▶ Task requirements
This exercise calls for every line of the listing below that contains the word "AÇIKLAMASI".

▶ Dataset extract
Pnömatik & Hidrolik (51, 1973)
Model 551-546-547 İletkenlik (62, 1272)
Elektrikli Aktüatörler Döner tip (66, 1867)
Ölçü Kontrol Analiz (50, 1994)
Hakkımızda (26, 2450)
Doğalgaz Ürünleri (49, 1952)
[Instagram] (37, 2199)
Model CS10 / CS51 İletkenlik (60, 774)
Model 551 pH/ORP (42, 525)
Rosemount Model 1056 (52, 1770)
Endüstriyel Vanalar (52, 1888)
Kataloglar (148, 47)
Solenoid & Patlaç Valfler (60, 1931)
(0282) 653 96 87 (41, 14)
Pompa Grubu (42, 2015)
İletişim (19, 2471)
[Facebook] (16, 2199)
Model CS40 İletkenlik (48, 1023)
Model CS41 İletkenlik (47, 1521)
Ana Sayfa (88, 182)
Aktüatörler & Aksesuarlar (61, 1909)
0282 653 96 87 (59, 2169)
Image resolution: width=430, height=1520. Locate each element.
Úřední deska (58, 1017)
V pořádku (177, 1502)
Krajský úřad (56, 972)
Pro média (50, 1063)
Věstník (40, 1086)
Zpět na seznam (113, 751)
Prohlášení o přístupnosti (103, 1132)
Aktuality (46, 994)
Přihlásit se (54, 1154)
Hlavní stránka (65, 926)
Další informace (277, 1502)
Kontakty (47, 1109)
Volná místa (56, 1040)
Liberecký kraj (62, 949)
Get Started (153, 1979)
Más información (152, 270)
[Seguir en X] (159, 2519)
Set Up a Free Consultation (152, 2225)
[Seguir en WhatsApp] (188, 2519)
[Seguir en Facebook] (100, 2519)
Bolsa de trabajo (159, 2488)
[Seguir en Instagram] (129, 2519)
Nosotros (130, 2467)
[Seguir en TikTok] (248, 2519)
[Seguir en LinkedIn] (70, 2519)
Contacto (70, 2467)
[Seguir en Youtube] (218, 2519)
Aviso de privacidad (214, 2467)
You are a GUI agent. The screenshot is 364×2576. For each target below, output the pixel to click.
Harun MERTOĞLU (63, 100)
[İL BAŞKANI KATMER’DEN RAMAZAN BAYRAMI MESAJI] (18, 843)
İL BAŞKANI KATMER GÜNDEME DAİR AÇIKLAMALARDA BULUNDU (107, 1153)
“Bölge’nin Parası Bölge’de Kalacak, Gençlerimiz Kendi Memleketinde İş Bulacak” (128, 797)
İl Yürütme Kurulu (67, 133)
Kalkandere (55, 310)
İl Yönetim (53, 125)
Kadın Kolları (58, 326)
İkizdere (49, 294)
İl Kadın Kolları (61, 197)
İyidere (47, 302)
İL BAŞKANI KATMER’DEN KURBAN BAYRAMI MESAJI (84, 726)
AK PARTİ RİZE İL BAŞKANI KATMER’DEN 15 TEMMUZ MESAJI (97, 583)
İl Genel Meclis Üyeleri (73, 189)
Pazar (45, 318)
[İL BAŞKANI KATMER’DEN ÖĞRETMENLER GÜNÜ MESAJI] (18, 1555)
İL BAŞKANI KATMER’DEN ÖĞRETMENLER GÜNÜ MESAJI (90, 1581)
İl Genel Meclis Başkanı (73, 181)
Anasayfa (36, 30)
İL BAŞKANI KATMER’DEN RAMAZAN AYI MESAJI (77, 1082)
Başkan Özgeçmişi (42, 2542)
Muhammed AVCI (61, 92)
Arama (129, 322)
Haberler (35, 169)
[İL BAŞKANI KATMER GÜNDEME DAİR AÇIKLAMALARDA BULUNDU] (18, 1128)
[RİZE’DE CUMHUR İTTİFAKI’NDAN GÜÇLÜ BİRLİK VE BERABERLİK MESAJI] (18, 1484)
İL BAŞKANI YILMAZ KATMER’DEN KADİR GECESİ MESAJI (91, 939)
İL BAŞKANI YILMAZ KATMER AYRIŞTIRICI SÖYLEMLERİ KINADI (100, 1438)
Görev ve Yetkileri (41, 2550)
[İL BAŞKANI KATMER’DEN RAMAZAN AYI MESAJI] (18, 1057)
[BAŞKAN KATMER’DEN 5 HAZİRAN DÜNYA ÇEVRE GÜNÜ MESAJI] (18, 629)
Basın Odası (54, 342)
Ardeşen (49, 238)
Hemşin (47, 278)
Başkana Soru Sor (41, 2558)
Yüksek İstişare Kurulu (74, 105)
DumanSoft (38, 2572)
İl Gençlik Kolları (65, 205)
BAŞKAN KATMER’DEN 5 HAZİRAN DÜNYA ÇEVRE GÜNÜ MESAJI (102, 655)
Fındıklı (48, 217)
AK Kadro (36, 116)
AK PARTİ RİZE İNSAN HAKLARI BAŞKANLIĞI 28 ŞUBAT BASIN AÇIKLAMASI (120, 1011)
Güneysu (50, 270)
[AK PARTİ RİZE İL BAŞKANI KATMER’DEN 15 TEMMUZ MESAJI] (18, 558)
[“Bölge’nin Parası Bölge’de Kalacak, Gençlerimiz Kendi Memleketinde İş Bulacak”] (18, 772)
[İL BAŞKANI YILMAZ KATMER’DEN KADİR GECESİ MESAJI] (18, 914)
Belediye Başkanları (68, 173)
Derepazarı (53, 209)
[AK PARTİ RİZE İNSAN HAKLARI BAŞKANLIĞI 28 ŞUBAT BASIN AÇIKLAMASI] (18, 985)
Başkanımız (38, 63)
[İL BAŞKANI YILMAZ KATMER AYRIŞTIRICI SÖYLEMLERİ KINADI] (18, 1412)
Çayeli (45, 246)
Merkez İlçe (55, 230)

▶ Output below
AK PARTİ RİZE İNSAN HAKLARI BAŞKANLIĞI 28 ŞUBAT BASIN AÇIKLAMASI (120, 1011)
[AK PARTİ RİZE İNSAN HAKLARI BAŞKANLIĞI 28 ŞUBAT BASIN AÇIKLAMASI] (18, 985)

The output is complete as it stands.